Cauvery Express

Overview
- Service type: Express
- Locale: Tamil Nadu, Karnataka & Andhra Pradesh
- First service: September 11, 1980; 45 years ago
- Current operator: Southern Railway

Route
- Termini: MGR Chennai Central (MAS) Ashokapuram (AP)
- Stops: 20
- Distance travelled: 500 km (311 mi)
- Average journey time: 9 hours 45 minutes
- Service frequency: Daily
- Train number: 16021 / 16022

On-board services
- Classes: AC First Class, AC 2 Tier, AC 3 Tier, Sleeper Class, General Unreserved
- Seating arrangements: Yes
- Sleeping arrangements: Yes
- Catering facilities: No pantry car attached
- Observation facilities: Large windows
- Baggage facilities: Available
- Other facilities: Below the seats

Technical
- Rolling stock: ICF coach
- Track gauge: 1,676 mm (5 ft 6 in)
- Operating speed: 120 km/h (75 mph) maximum, 51.30 km/h (32 mph) average including 20 halts.

= Kaveri Express =

Train in India

The 16021 / 16022 Kaveri Express also known as (Cauvery Express) is a daily train running between Chennai and Ashokapuram in Mysuru, in both directions.

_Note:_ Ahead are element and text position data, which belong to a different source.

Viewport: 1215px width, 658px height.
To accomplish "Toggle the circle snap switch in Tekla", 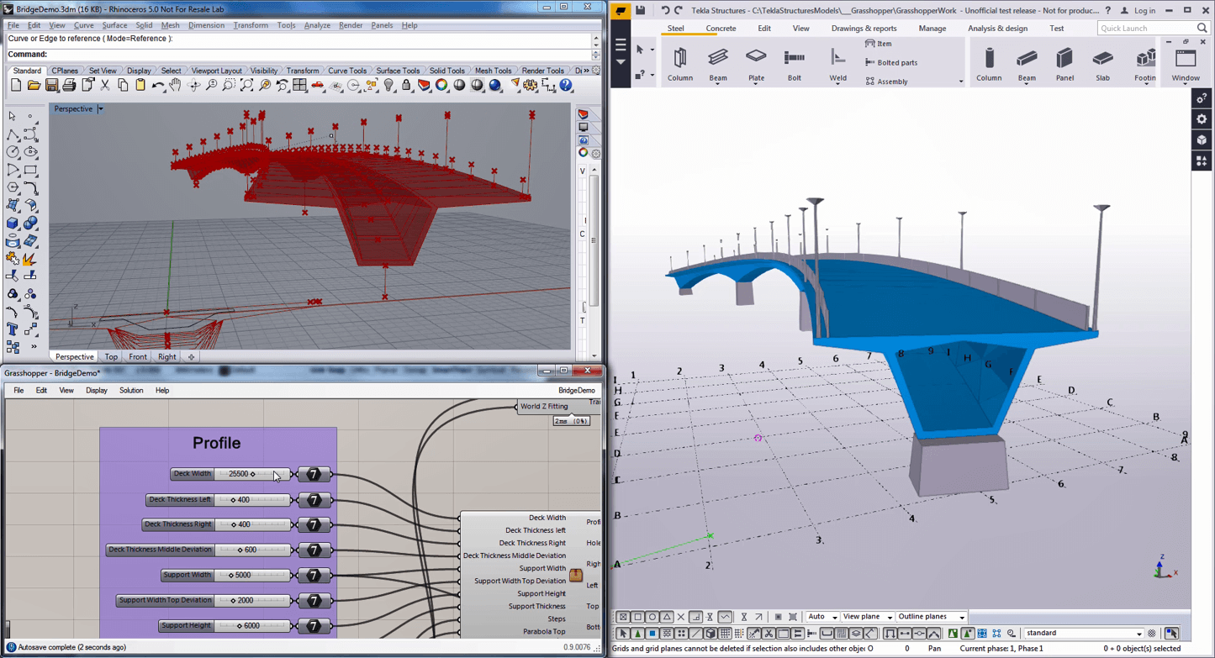I will click(652, 617).
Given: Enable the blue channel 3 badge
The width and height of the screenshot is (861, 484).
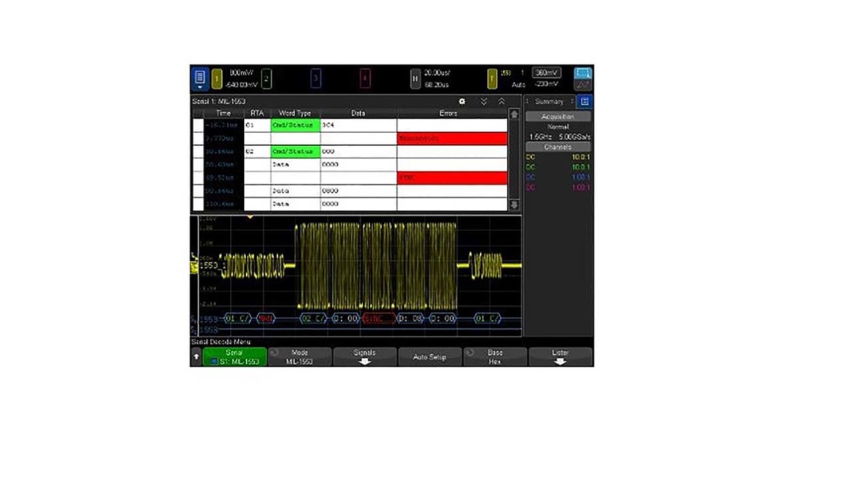Looking at the screenshot, I should click(x=315, y=79).
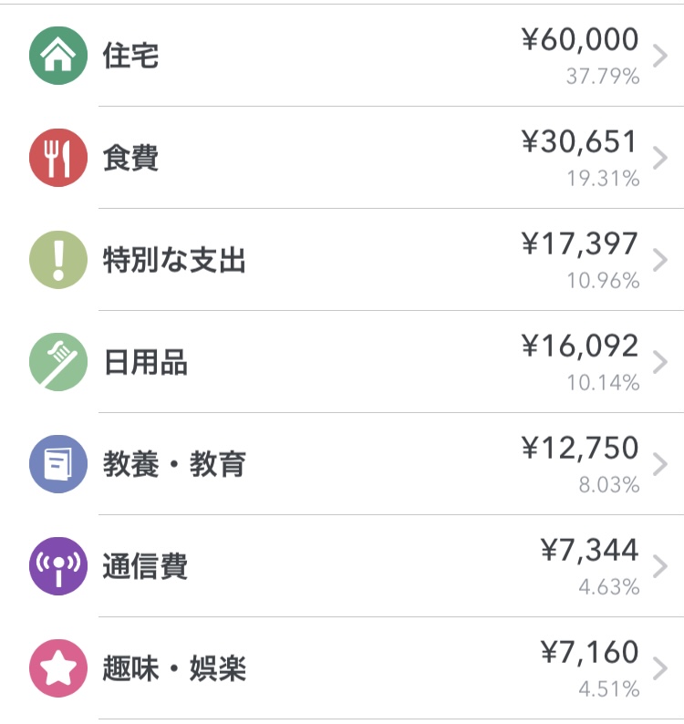This screenshot has width=684, height=724.
Task: Open 通信費 category label
Action: click(x=145, y=566)
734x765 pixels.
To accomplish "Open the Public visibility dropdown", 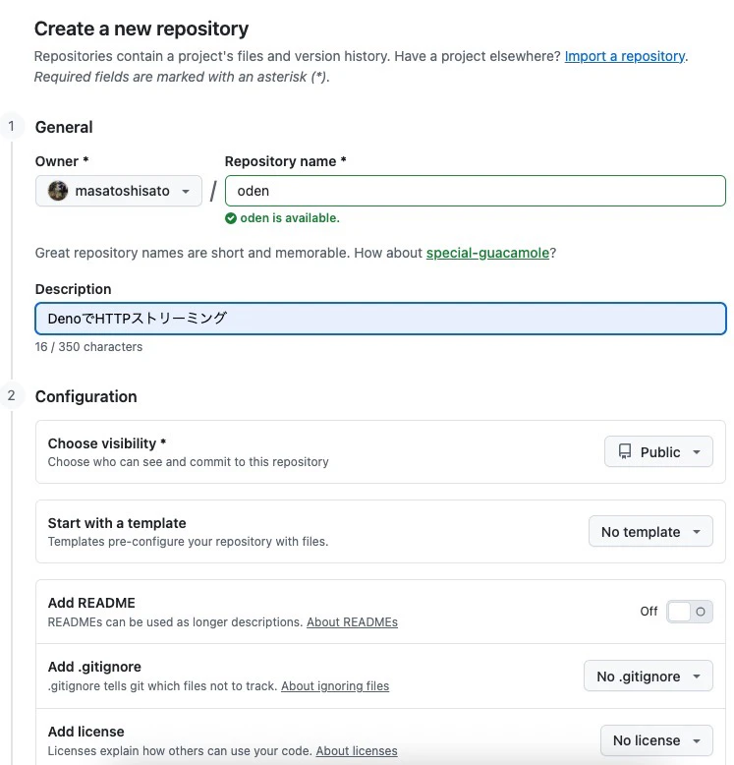I will [658, 452].
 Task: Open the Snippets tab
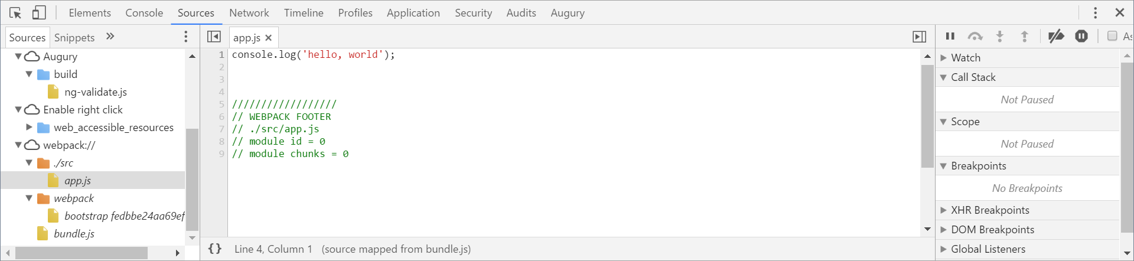pos(74,37)
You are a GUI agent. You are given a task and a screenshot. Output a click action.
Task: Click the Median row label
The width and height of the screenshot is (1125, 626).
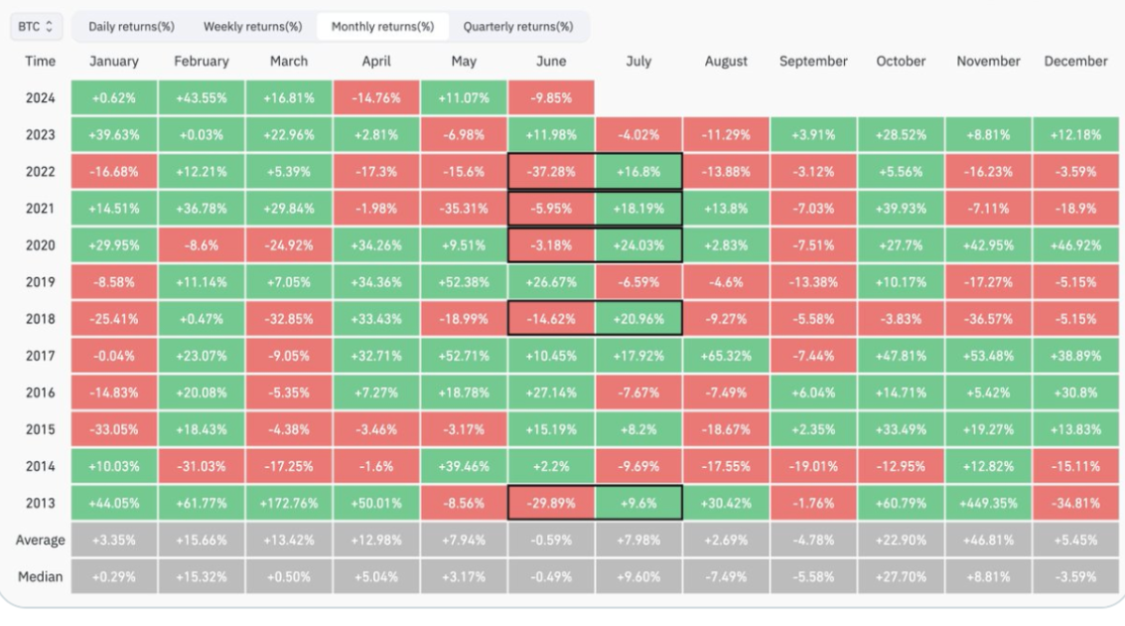[x=40, y=576]
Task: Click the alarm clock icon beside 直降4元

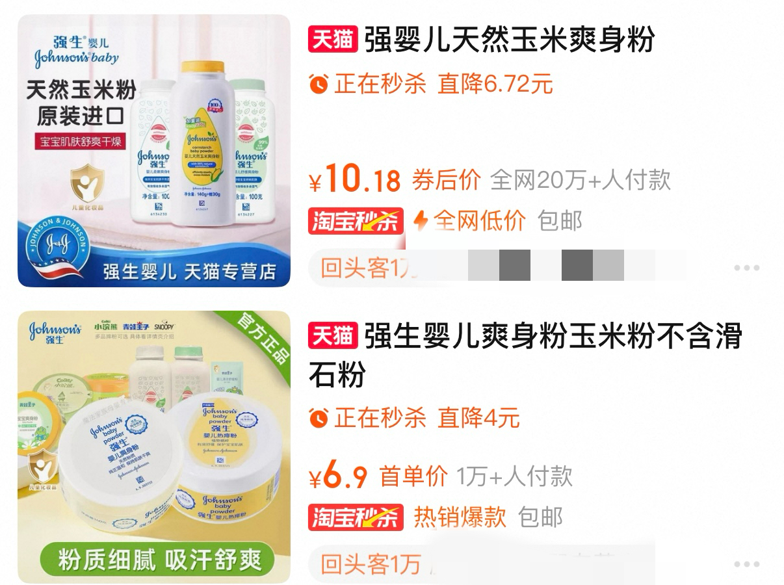Action: 319,417
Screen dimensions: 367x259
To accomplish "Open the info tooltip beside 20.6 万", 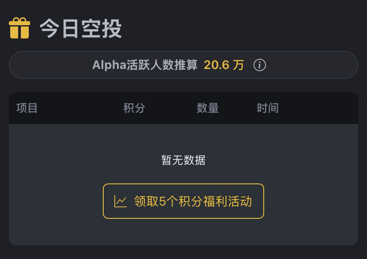I will tap(260, 65).
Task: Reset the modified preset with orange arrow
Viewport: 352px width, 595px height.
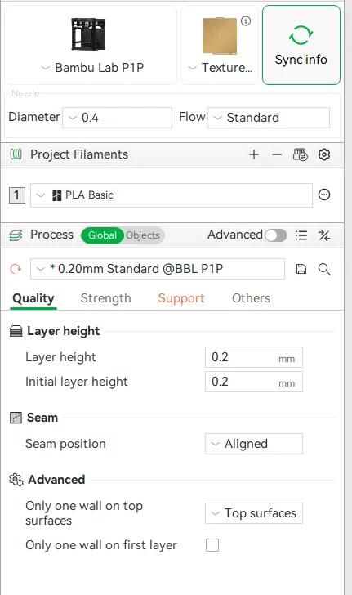Action: (16, 269)
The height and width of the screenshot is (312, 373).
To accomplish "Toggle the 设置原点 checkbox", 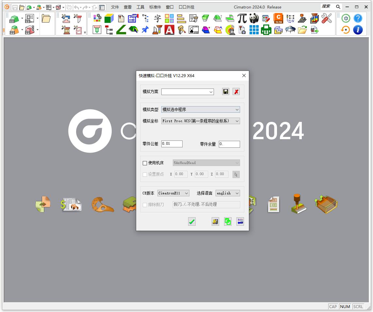I will [x=145, y=174].
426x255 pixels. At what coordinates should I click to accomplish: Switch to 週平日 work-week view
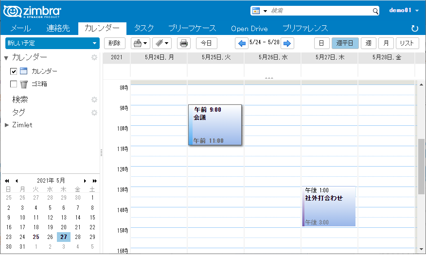point(345,43)
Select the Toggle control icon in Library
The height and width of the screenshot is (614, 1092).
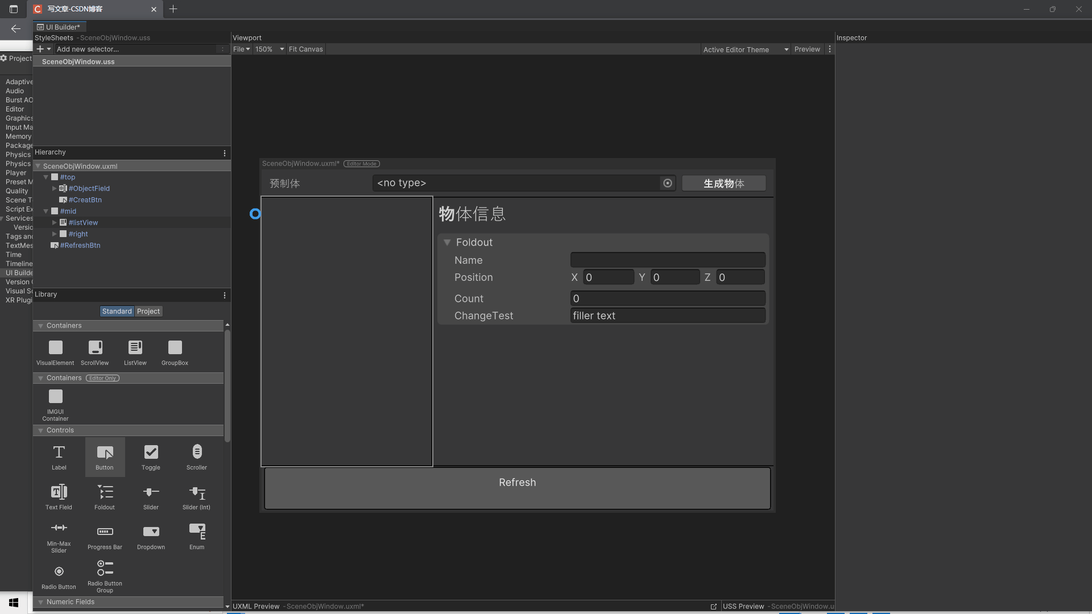coord(151,453)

This train belongs to Southern Railway and is maintained at Chennai.

==History==
In Meter Gauge era, this train was earlier a daily train running between Bengaluru and Mysuru in the opposite timings to that of Chamundi Express. To provide connectivity to Chennai from Mysuru, this train was extended in 1998. It was later extended from Mysuru to Ashokapuram in 2025.

==Coach composition==
This train has 14 sleeper classes: two 3-tier AC, two 2-tier AC, 1-first cum two tire AC, two unreserved coaches, and a 2-second sitting cum luggage van from Chennai, which sums to 24. Previously, there used to be an engine change at Bangalore City; the engine changed from diesel to electric in 16022 and the opposite in 16021. After the electrification of the Bangalore–Mysore line, the train runs with an electric loco from Chennai to Mysore all the way.

==Routing==

It runs from MGR Chennai Central to Ashokapuram with stops at Perambur, Tiruvallur, Arrakkonam Jn., Katpadi Jn., Vaniyambadi, Ambur, Jolarpettai Jn., Kuppam, Bangarapet Jn., Whitefield, Krishnarajapuram Jn., KSR Bengaluru Cantt, KSR Bengaluru City Jn., Kengeri, Channapatna, Ramanagara, Maddur, Mandya, Srirangapatna, Mysuru Jn.

==Loco link==

It is hauled by a Royapuram (Chennai) electric loco shed-based(some times Diesel and Electric Loco Shed, Krishnarajapuram based) WAP-7 locomotive on its entire journey.